__PROBLEM DESCRIPTION__. Keep the pictures out and restate every record exactly.

__EXTRACTED MATERIAL__.
######

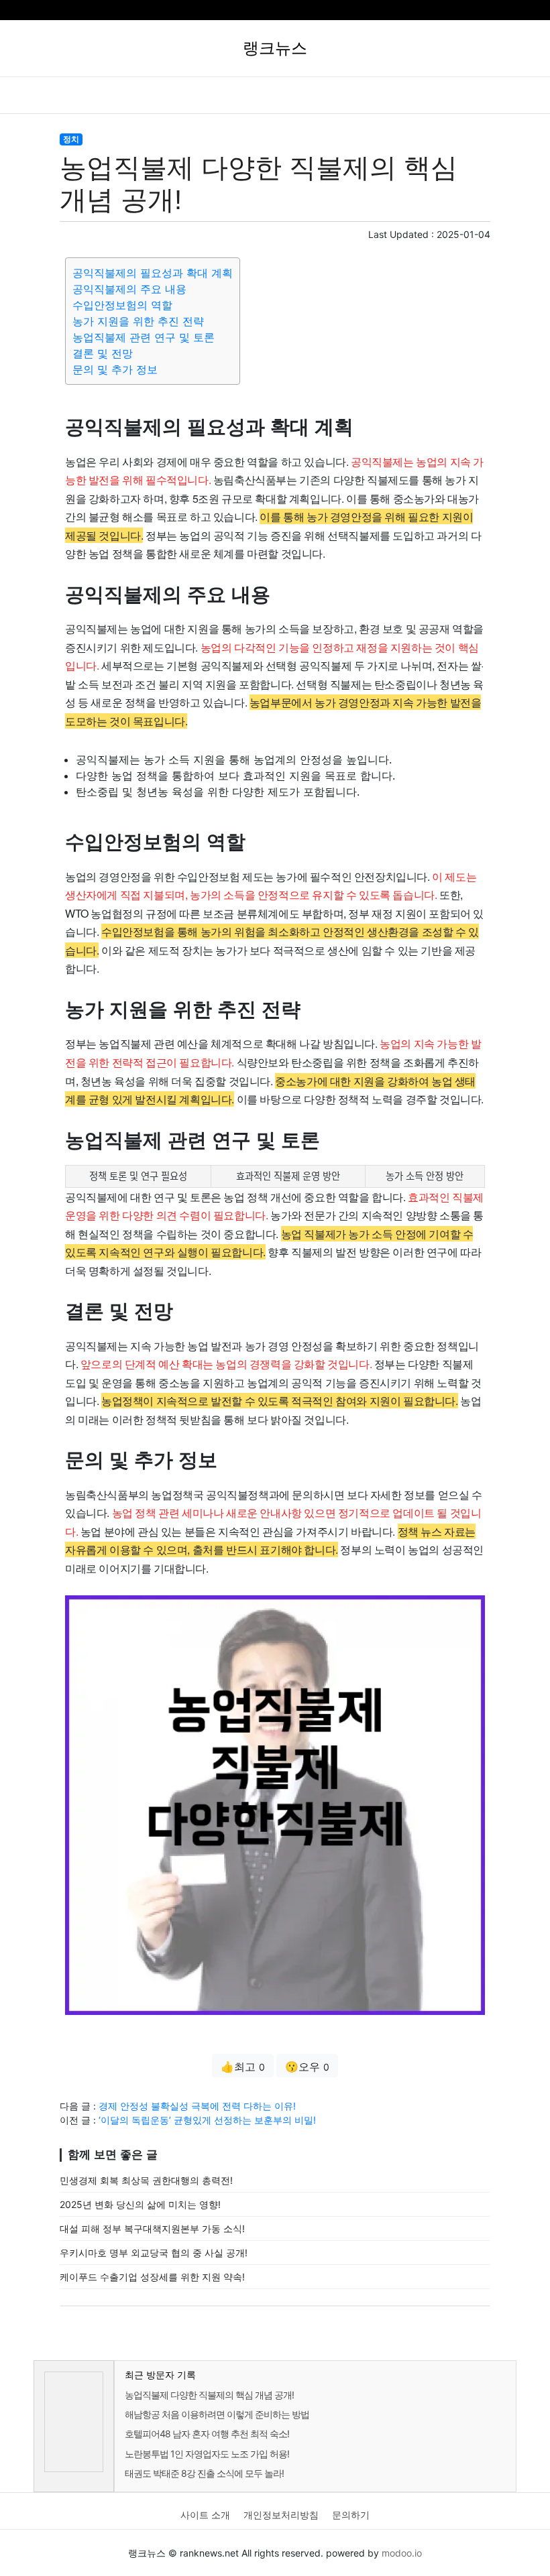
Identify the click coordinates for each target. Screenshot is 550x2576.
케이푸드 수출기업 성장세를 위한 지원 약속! (152, 2276)
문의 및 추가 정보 (115, 369)
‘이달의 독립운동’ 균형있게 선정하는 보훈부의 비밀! (207, 2120)
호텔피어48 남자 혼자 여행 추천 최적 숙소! (207, 2433)
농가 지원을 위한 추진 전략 (138, 321)
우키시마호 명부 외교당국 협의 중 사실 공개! (154, 2252)
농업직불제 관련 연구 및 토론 (143, 337)
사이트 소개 (205, 2514)
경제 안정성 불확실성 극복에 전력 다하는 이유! (197, 2105)
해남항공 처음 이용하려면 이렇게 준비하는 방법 (217, 2414)
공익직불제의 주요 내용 (129, 289)
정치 (71, 139)
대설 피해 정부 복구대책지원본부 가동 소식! (152, 2228)
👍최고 (243, 2066)
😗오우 (307, 2066)
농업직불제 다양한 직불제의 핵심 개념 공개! (209, 2394)
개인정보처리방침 (281, 2514)
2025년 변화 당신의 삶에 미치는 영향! (140, 2204)
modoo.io (402, 2553)
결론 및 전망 (102, 353)
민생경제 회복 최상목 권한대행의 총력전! (146, 2180)
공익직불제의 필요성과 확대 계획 (152, 273)
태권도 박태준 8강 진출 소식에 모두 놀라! (204, 2473)
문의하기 (351, 2514)
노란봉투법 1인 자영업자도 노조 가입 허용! (207, 2453)
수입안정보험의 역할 (122, 305)
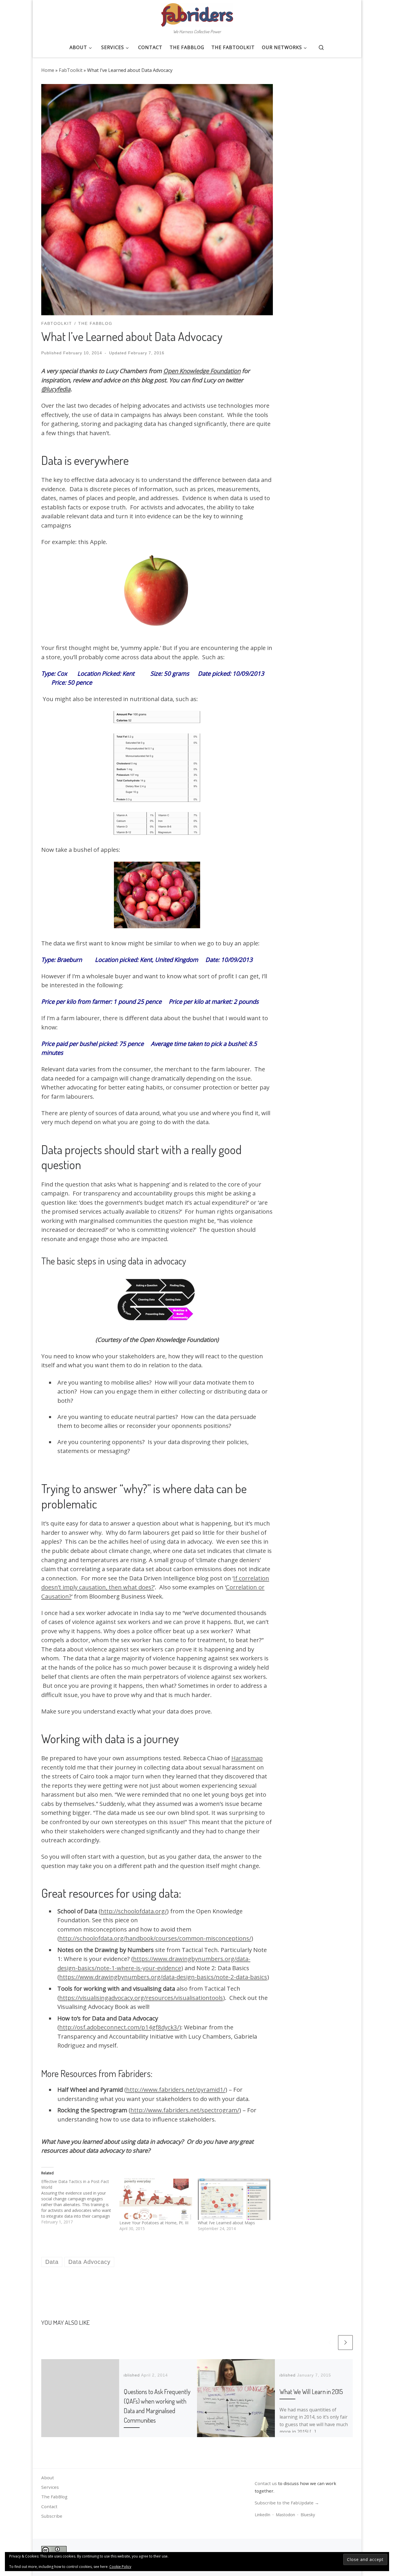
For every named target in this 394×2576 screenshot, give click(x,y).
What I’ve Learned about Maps (226, 2222)
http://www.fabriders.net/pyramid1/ (175, 2089)
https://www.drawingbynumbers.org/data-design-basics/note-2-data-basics (163, 1977)
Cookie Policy (120, 2566)
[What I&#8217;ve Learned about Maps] (234, 2199)
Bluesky (308, 2514)
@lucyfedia (55, 389)
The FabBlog (54, 2496)
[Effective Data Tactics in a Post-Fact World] (80, 2202)
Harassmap (247, 1758)
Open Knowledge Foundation (202, 371)
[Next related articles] (345, 2342)
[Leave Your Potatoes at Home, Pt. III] (155, 2199)
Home (47, 70)
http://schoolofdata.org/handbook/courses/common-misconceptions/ (155, 1938)
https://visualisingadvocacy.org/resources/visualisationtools (141, 1998)
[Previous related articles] (329, 2342)
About (47, 2477)
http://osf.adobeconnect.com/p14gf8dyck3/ (119, 2027)
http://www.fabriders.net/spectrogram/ (184, 2110)
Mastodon (285, 2514)
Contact (49, 2506)
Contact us (266, 2483)
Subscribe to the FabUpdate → (287, 2503)
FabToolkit (70, 70)
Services (50, 2487)
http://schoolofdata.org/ (133, 1911)
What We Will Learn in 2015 (311, 2391)
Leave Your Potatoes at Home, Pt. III (153, 2222)
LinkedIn (262, 2514)
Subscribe (51, 2516)
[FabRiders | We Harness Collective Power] (197, 13)
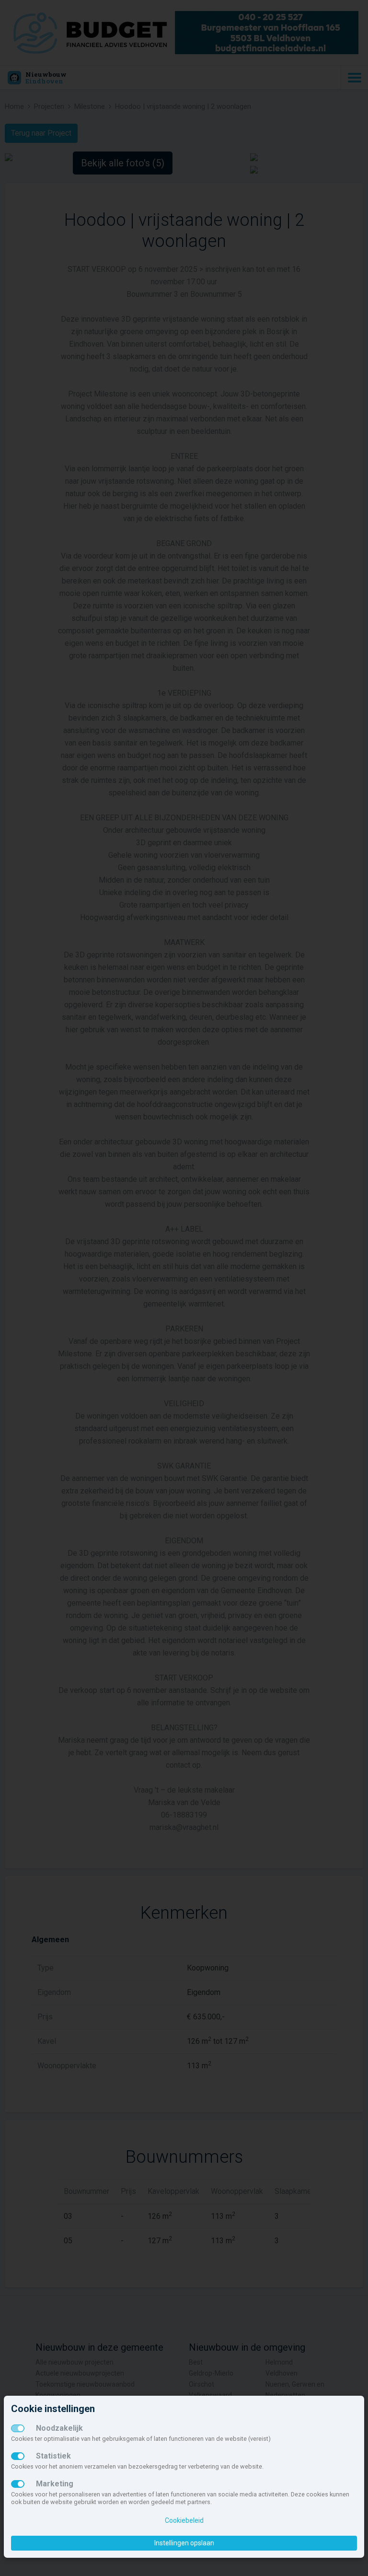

######

__ANSWER FOR THIS EXERCISE__.
Identify the click coordinates for each target. Screenshot is 550x2576.
케이푸드 수출기업 성장세를 위한 지원 약속! (152, 2276)
문의 및 추가 정보 (115, 369)
‘이달의 독립운동’ 균형있게 선정하는 보훈부의 비밀! (207, 2120)
호텔피어48 남자 혼자 여행 추천 최적 숙소! (207, 2433)
농가 지원을 위한 추진 전략 (138, 321)
우키시마호 명부 외교당국 협의 중 사실 공개! (154, 2252)
농업직불제 관련 연구 및 토론 (143, 337)
사이트 소개 (205, 2514)
경제 안정성 불확실성 극복에 전력 다하는 이유! (197, 2105)
해남항공 처음 이용하려면 이렇게 준비하는 방법 (217, 2414)
공익직불제의 주요 내용 (129, 289)
정치 (71, 139)
대설 피해 정부 복구대책지원본부 가동 소식! (152, 2228)
👍최고 (243, 2066)
😗오우 (307, 2066)
농업직불제 다양한 직불제의 핵심 개념 공개! (209, 2394)
개인정보처리방침 (281, 2514)
2025년 변화 당신의 삶에 미치는 영향! (140, 2204)
modoo.io (402, 2553)
결론 및 전망 (102, 353)
민생경제 회복 최상목 권한대행의 총력전! (146, 2180)
공익직불제의 필요성과 확대 계획 (152, 273)
태권도 박태준 8강 진출 소식에 모두 놀라! (204, 2473)
문의하기 (351, 2514)
노란봉투법 1인 자영업자도 노조 가입 허용! (207, 2453)
수입안정보험의 역할 (122, 305)
For every named target in this 394×2576 screenshot, give click(x,y).
What I’ve Learned about Maps (226, 2222)
http://www.fabriders.net/pyramid1/ (175, 2089)
https://www.drawingbynumbers.org/data-design-basics/note-2-data-basics (163, 1977)
Cookie Policy (120, 2566)
[What I&#8217;ve Learned about Maps] (234, 2199)
Bluesky (308, 2514)
@lucyfedia (55, 389)
The FabBlog (54, 2496)
[Effective Data Tactics in a Post-Fact World] (80, 2202)
Harassmap (247, 1758)
Open Knowledge Foundation (202, 371)
[Next related articles] (345, 2342)
[Leave Your Potatoes at Home, Pt. III] (155, 2199)
Home (47, 70)
http://schoolofdata.org/handbook/courses/common-misconceptions/ (155, 1938)
https://visualisingadvocacy.org/resources/visualisationtools (141, 1998)
[Previous related articles] (329, 2342)
About (47, 2477)
http://osf.adobeconnect.com/p14gf8dyck3/ (119, 2027)
http://www.fabriders.net/spectrogram/ (184, 2110)
Mastodon (285, 2514)
Contact (49, 2506)
Contact us (266, 2483)
Subscribe to the FabUpdate → (287, 2503)
FabToolkit (70, 70)
Services (50, 2487)
http://schoolofdata.org/ (133, 1911)
What We Will Learn in 2015 (311, 2391)
Leave Your Potatoes at Home, Pt. III (153, 2222)
LinkedIn (262, 2514)
Subscribe (51, 2516)
[FabRiders | We Harness Collective Power] (197, 13)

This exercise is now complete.